Beatrix Cantal, geborene Sommer, ergeben sich folgende Maße: Busen gleich 98,
Teille gleich 78, Hüfte gleich 106.«
    »98— 78— 106«, wiederholt
Trixi, »o Gott, o Gott, da muß ich doch wieder ein Pfündchen zugenommen haben.«
Sie blickt an sich herunter und schüttelt mit dem Kopf.
    Beatrix Cantal, Tochter des
Metzgerehepaars Benedikt Sommer und Frau, hat sich in der Tat nicht verändert.
»Du mußt jetzt für zwei essen, ma petite«, hatte die französische Schwiegermutter
gesagt, als sie das Kind trug. Und als sie es nicht mehr trug, hatte der
französische Schwiegervater gesagt: »Du mußt jetzt wieder zu Kräften kommen, ma
chérie.«
    »Ich darf jetzt Miß Erika Radke
bitten«, sagt Stutterbold, und seine Stimme ist so belegt, daß er dreimal
hüsteln muß. Er schaut Erika nach, hoffend, heischend, er preßt seine Daumen,
bis sie schmerzen. »Sie ist ein Schatz«, denkt er, »ein wirklicher Schatz«, und
hätte eigentlich hinzudenken müssen: »Ein Schatz von 5,8 Millionen.«
     
    Im kleinen Salon sitzt René
Cantal und wartet. Er wartet, weil er nicht zu den Erbberechtigten gehört, und
weil Nicht-Erbberechtige dort nichts zu suchen haben, wo es um das Erbe geht.
Ab und zu geht die Tür auf. Der Butler John kommt herein und übermittelt die
neuesten Meldungen vom Ort des Geschehens.

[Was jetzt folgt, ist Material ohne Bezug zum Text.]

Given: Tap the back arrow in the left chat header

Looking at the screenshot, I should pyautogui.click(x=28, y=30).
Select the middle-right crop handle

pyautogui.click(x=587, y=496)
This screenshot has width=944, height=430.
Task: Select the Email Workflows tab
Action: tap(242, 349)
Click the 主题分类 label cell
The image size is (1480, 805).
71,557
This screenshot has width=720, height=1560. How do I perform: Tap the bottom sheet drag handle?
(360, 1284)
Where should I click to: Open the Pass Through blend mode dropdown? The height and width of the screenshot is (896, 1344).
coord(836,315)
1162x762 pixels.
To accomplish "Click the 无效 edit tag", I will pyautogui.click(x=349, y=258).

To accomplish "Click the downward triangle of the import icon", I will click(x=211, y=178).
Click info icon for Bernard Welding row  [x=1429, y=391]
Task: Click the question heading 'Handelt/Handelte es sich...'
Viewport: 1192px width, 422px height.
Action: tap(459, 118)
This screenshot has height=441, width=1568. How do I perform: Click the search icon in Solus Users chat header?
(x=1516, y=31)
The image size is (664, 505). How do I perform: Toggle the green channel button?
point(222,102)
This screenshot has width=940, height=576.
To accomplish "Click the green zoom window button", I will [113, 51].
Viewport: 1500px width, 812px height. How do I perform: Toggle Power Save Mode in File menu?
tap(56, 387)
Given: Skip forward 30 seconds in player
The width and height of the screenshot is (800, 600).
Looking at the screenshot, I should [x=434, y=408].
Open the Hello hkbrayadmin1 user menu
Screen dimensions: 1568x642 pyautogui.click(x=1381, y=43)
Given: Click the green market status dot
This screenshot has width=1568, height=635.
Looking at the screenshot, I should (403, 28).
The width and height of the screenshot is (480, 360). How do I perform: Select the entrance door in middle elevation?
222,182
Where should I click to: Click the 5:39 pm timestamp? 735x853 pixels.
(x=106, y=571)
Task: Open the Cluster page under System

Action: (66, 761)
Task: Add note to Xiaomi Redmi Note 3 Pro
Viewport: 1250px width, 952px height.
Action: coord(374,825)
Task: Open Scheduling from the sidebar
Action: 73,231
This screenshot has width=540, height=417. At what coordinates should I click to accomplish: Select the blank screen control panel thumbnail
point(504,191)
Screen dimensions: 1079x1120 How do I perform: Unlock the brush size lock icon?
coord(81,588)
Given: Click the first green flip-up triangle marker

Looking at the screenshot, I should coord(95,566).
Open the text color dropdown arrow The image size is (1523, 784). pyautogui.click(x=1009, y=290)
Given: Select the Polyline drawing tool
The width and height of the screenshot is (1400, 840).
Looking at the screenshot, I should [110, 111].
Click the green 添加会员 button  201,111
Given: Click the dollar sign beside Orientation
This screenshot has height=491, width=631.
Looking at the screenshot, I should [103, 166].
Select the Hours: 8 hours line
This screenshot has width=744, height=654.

    »Miß Erika Radke ist soeben in
den Testraum gebeten worden«, sagt er, und es klingt, als schildere ein
Rundfunkreporter die Ankunft des Champions im Ring. »Und soweit ich meinen
Augen trauen kann, Sir, wird sie weniger auf die Waage bringen als Madame
Cantal, Madame Cantals Maße waren übrigens...«
    »Die kenne ich.« René winkt ab.
»Machen Sie uns lieber noch einen Drink, John.«
    »Uns?«— »Uns!«
    »Wie Sie wünschen, Sir.« John
mixt zwei Highballs und nickt dabei bekümmert mit dem Kopf: Er hatte es ja
kommen sehen, gestern das Händeschütteln, heute ein gemeinsames Prost mit der
Herrschaft, der Zerfall der Sitten war nicht mehr aufzuhalten.
    »Schmeckt immer wieder«, sagt
Cantal und setzt sein Glas ab. Er steckt sich einen jener schmalen Zigarillos
in den Mund, die unter dem Namen »Krumme Hunde« bekannt sind und bittet John um
Feuer. Er kriegt keines.
    »Wenn ich eine Tochter hätte,
Sir, würde ich es vorziehen, in Gegenwart meiner Tochter nicht zu rauchen,
Sir.«
    »Vielleicht haben Sie recht,
John.« Cantal steckt seinen Zigarillo wieder weg.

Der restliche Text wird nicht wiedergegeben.